指示:
• 1. 本文に出てくるカタカナ語を、登場順にすべて挙げよ。同じ語は一度だけ書くこと。
• 2. 本文の「使い捨てカメラにて撮影。不謹慎かと思いながらも、」から「水を汲んでいた姿は、きっと生涯忘れないだろう。」までの箇所を、一字も変えずに引用してください。

本文:
........

異臭

1995年・神戸市灘区

探していた写真を、先日実は
見つけていた。押入れの奥に隠れていた。


撮影して、現像して、
それ以来。やっと見つかる。


だから12年振り。やっと見つけた。
僕はあまりにも整理しなさ過ぎる。


1995年1月。神戸市灘区。
震災後、アルバイトをしていた
灘郵便局へと向かう道すがら。



使い捨てカメラにて撮影。不謹慎かと思いながらも、
カメラを持ち込み、数枚撮影していた。


当時、僕は郵政カブに跨って被災地を巡っていた。
しかし、行く家行く家潰れてばかりで、マトモに
郵便物を届ける事は事実上不可能となっていたっけ。


血の滲んだ包帯をアタマに巻いた女の子が、バケツに
水を汲んでいた姿は、きっと生涯忘れないだろう。

........

(テキストと要素を指し示す資料)
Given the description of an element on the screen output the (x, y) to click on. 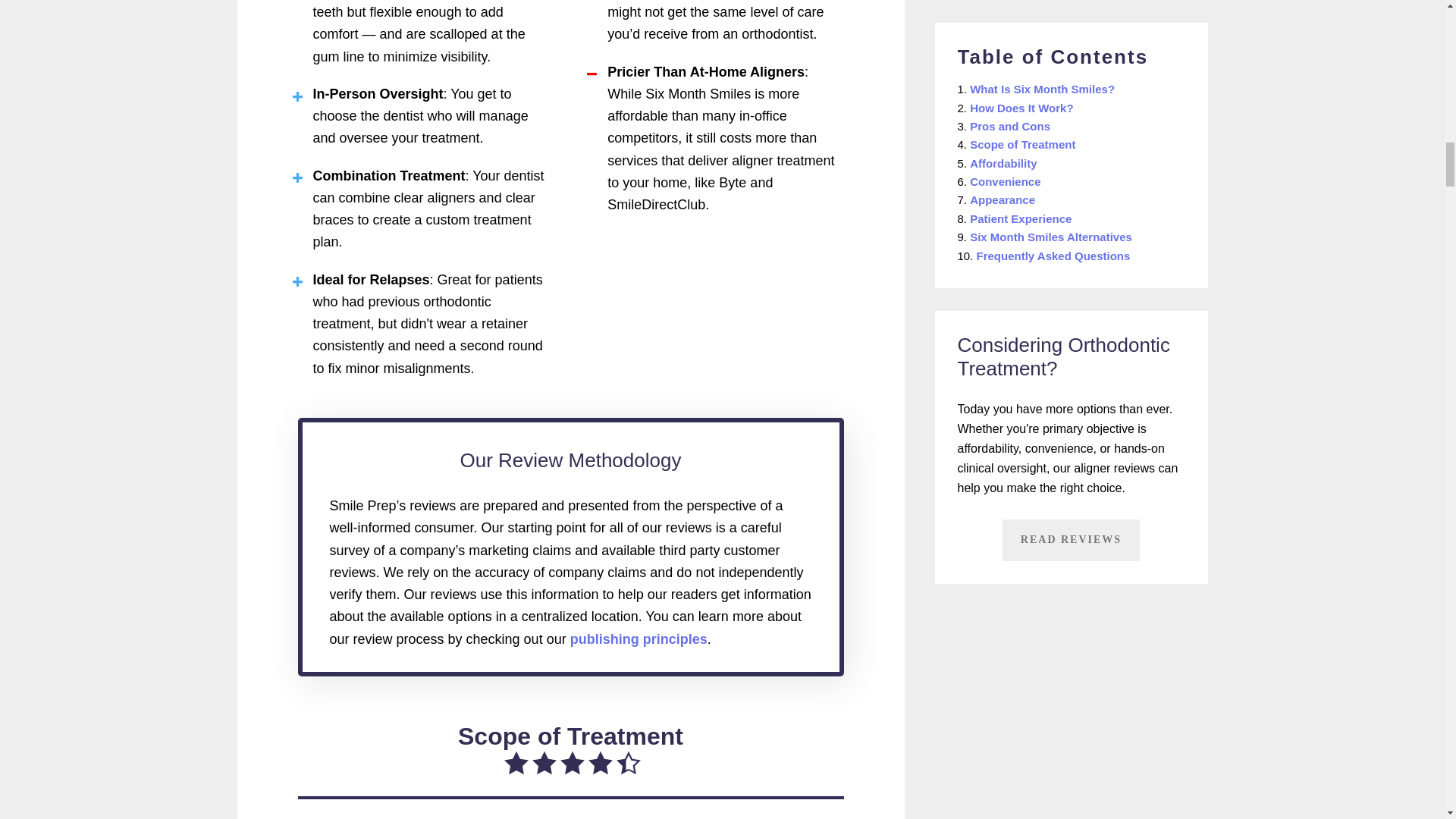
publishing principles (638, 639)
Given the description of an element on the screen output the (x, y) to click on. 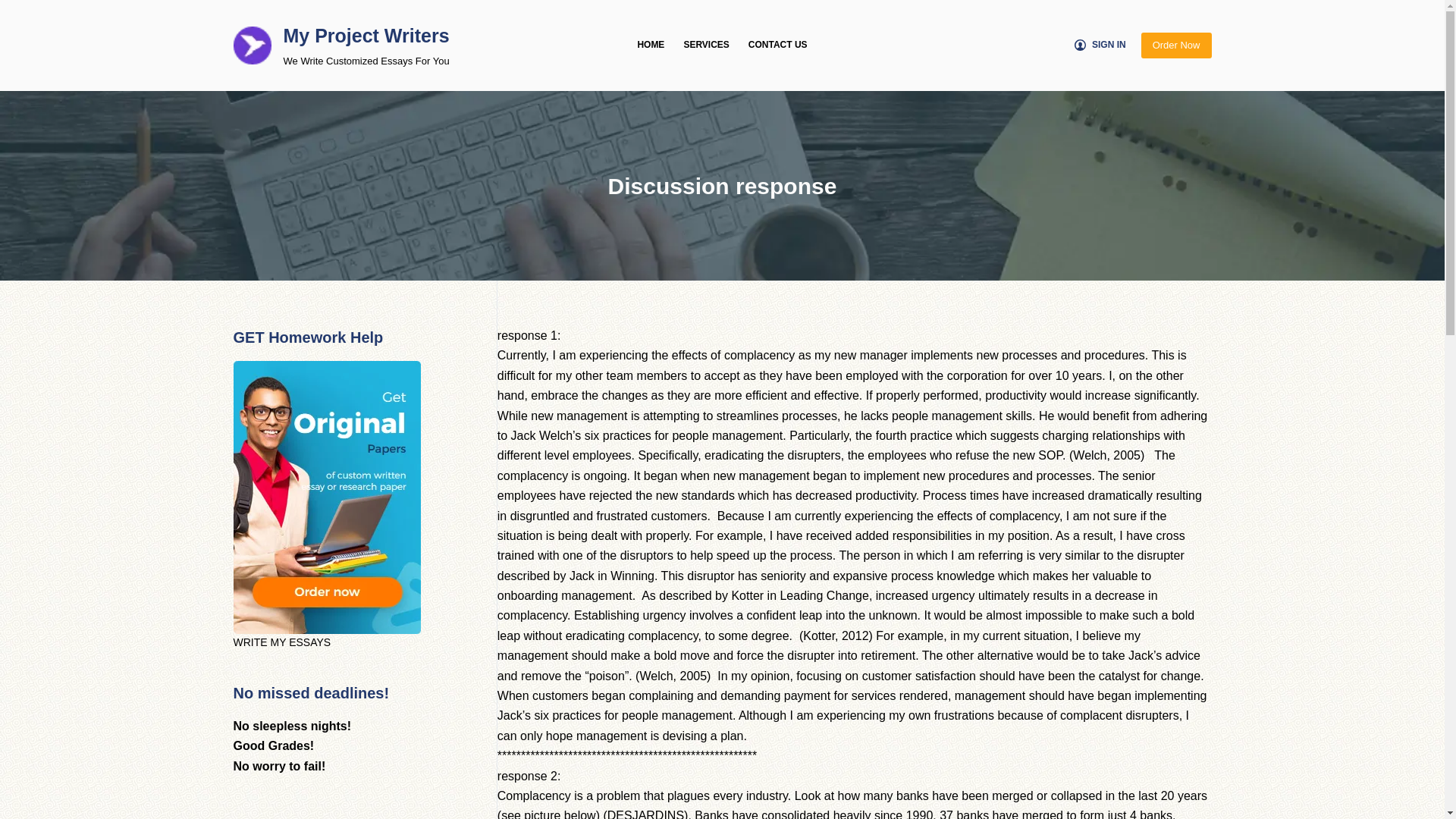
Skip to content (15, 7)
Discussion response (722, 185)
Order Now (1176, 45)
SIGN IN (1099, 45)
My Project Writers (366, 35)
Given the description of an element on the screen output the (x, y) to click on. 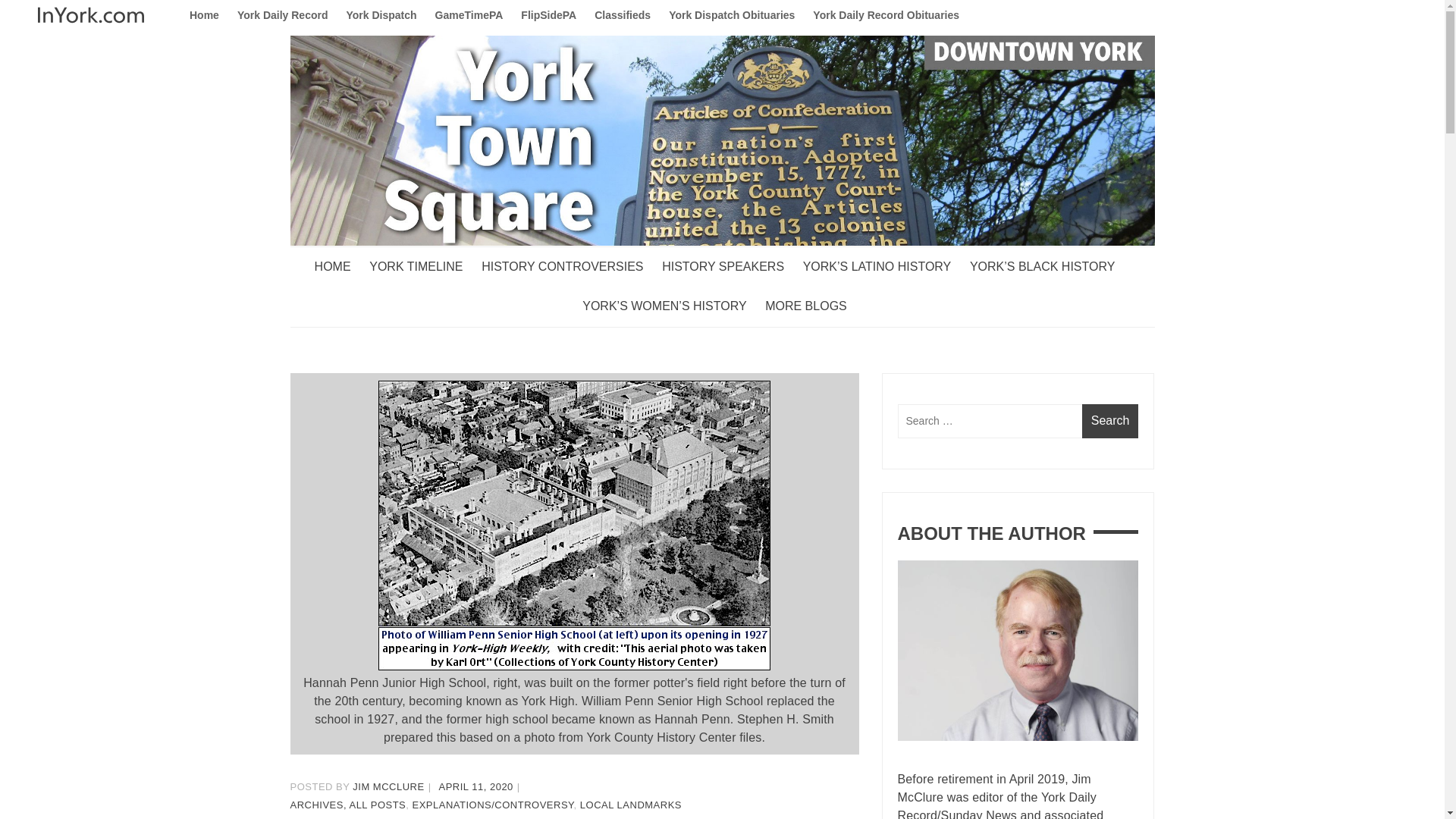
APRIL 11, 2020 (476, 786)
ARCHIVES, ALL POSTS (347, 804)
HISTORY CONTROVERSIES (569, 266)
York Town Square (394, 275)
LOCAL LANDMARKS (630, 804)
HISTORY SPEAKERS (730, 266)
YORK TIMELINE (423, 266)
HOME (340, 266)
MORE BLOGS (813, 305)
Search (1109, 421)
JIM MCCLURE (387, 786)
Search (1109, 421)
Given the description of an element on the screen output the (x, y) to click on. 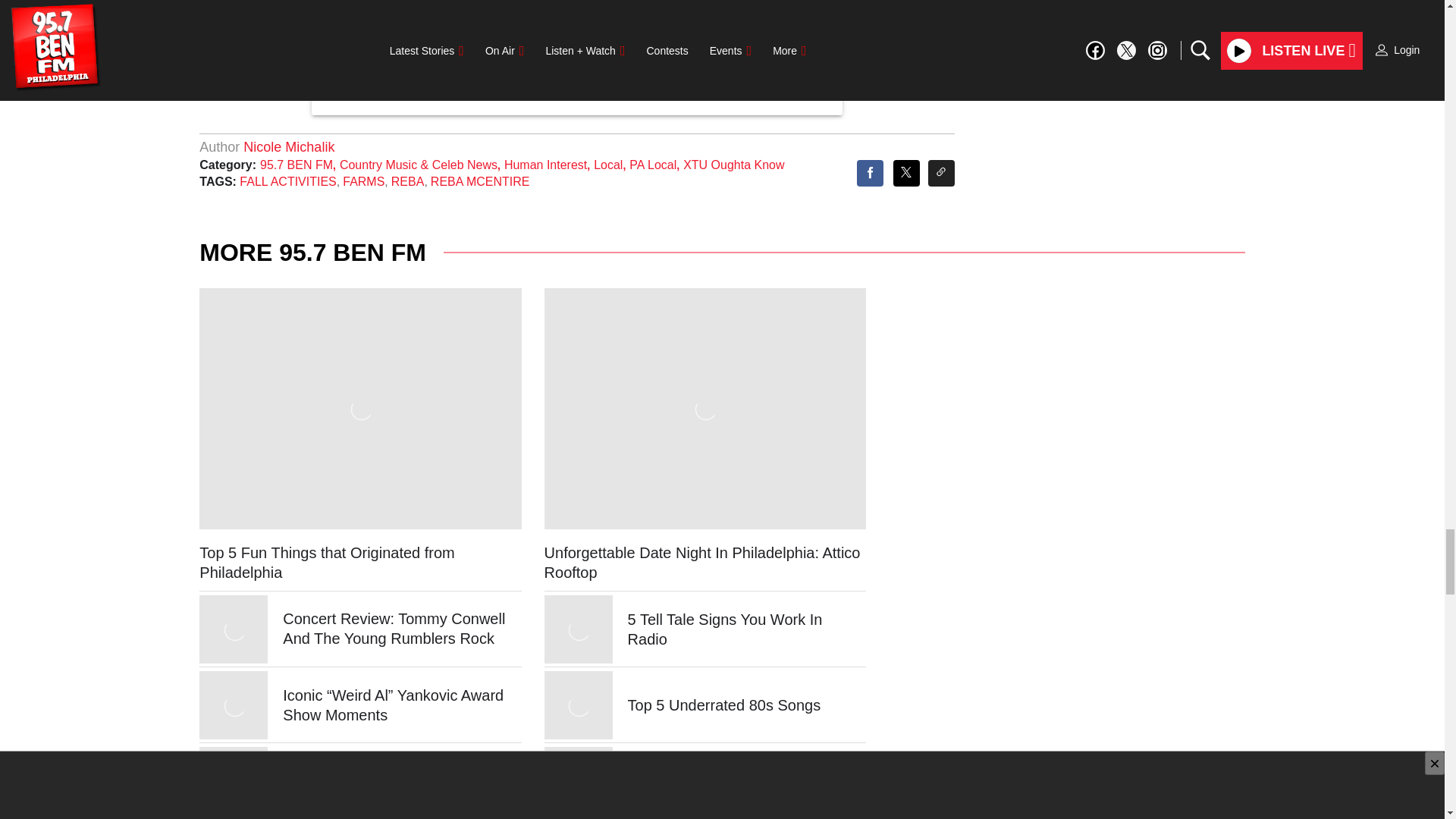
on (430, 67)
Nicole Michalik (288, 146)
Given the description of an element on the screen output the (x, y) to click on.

........

解答:
• 1. アルバイト、カメラ、カブ、マトモ、アタマ、バケツ

• 2.
使い捨てカメラにて撮影。不謹慎かと思いながらも、
カメラを持ち込み、数枚撮影していた。


当時、僕は郵政カブに跨って被災地を巡っていた。
しかし、行く家行く家潰れてばかりで、マトモに
郵便物を届ける事は事実上不可能となっていたっけ。


血の滲んだ包帯をアタマに巻いた女の子が、バケツに
水を汲んでいた姿は、きっと生涯忘れないだろう。